## AIM OF THE EXERCISE
The records below are to be repeated exactly, minus any pictures.

Pixel coordinate grounding data
· · · · ·
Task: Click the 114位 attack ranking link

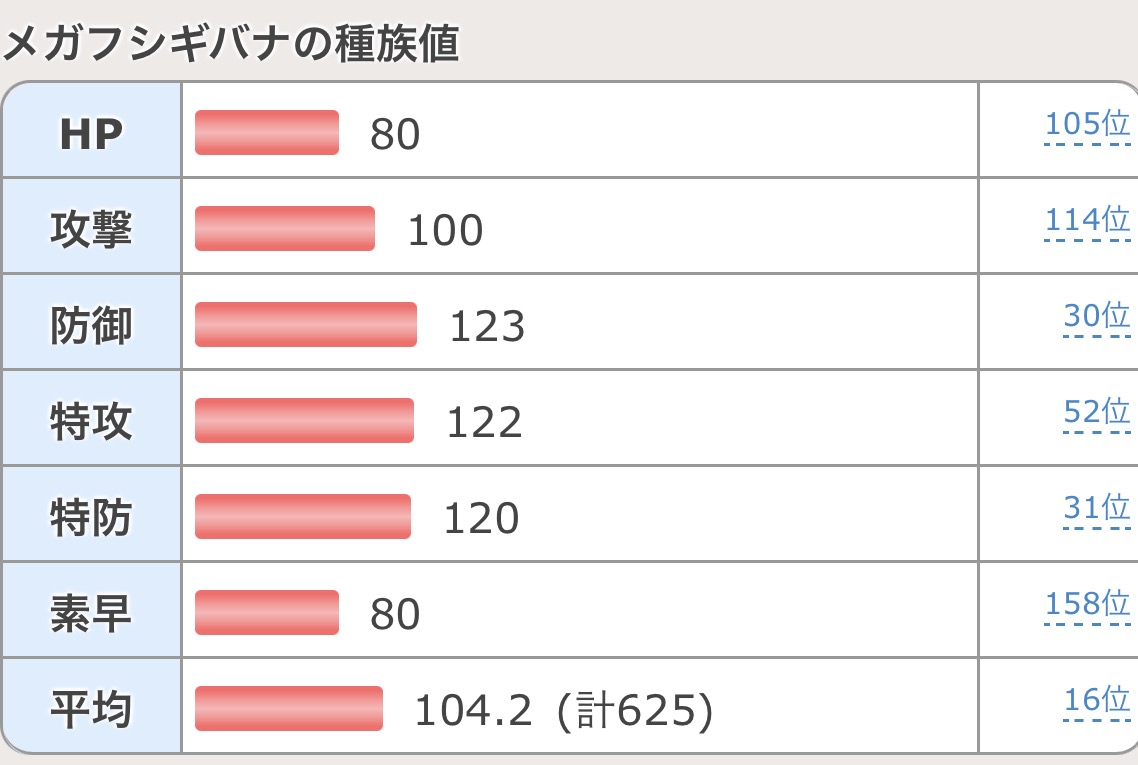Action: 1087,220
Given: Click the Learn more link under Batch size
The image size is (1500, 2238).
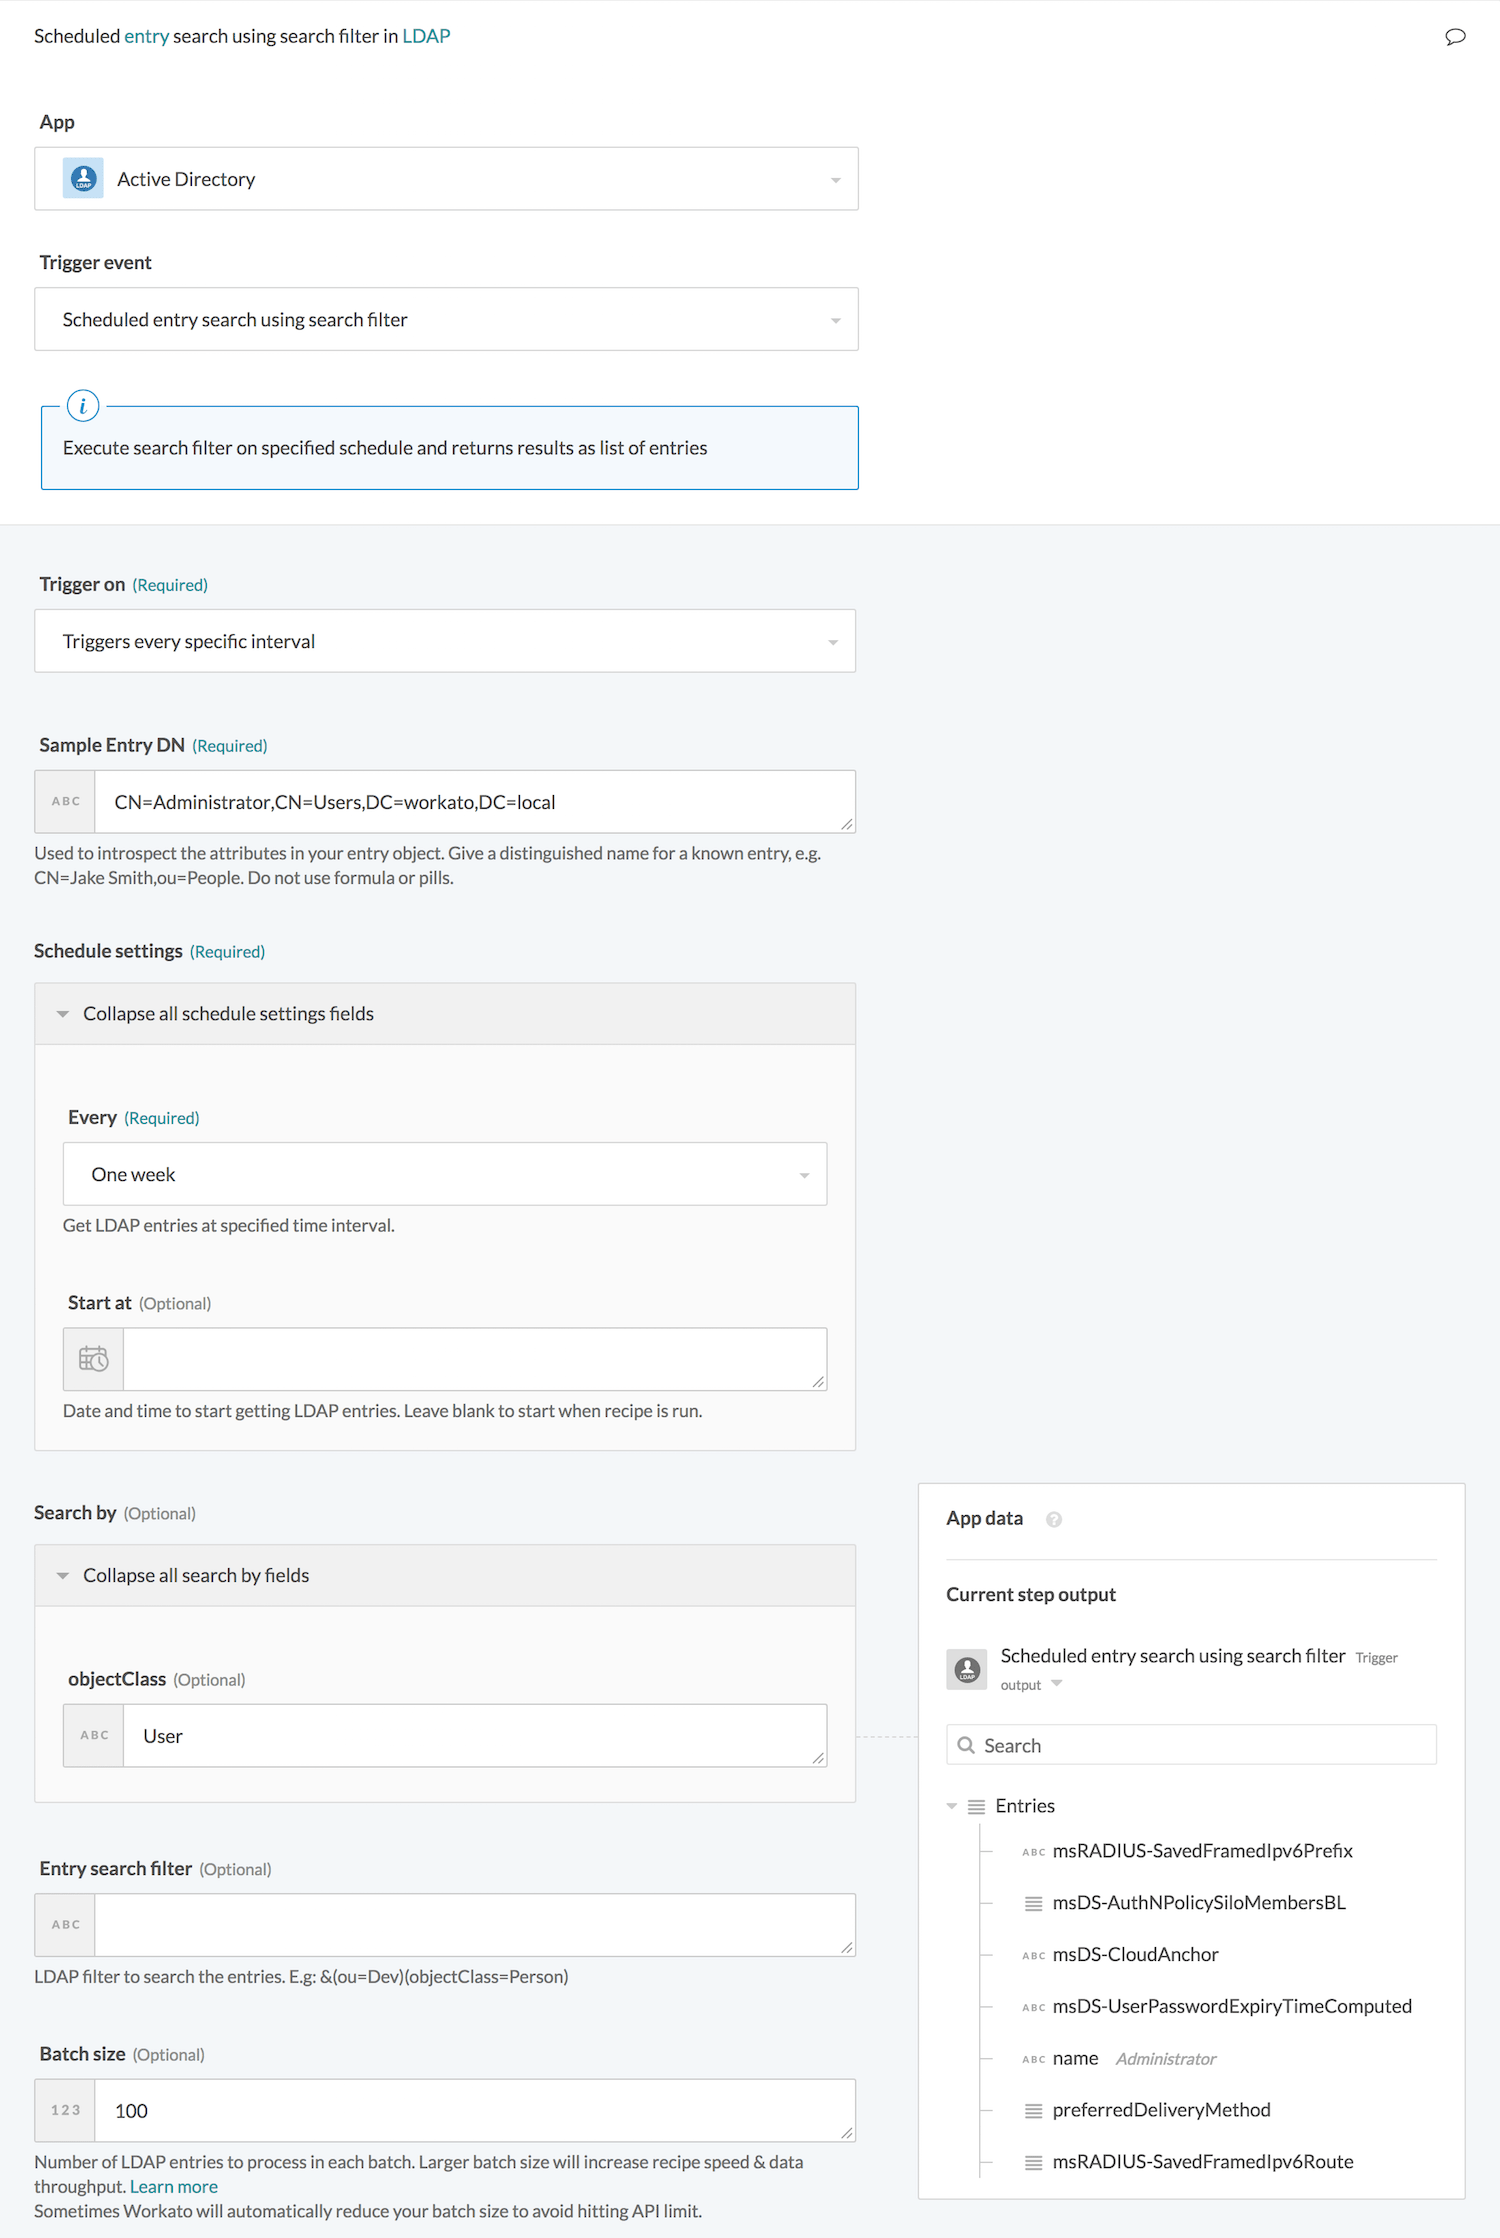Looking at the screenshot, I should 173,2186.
· · · · ·
## RESULT OF THE TASK
Task: Click the 114位 attack ranking link

Action: 1087,220
Given: Click the Learn more link under Batch size
The image size is (1500, 2238).
Looking at the screenshot, I should 173,2186.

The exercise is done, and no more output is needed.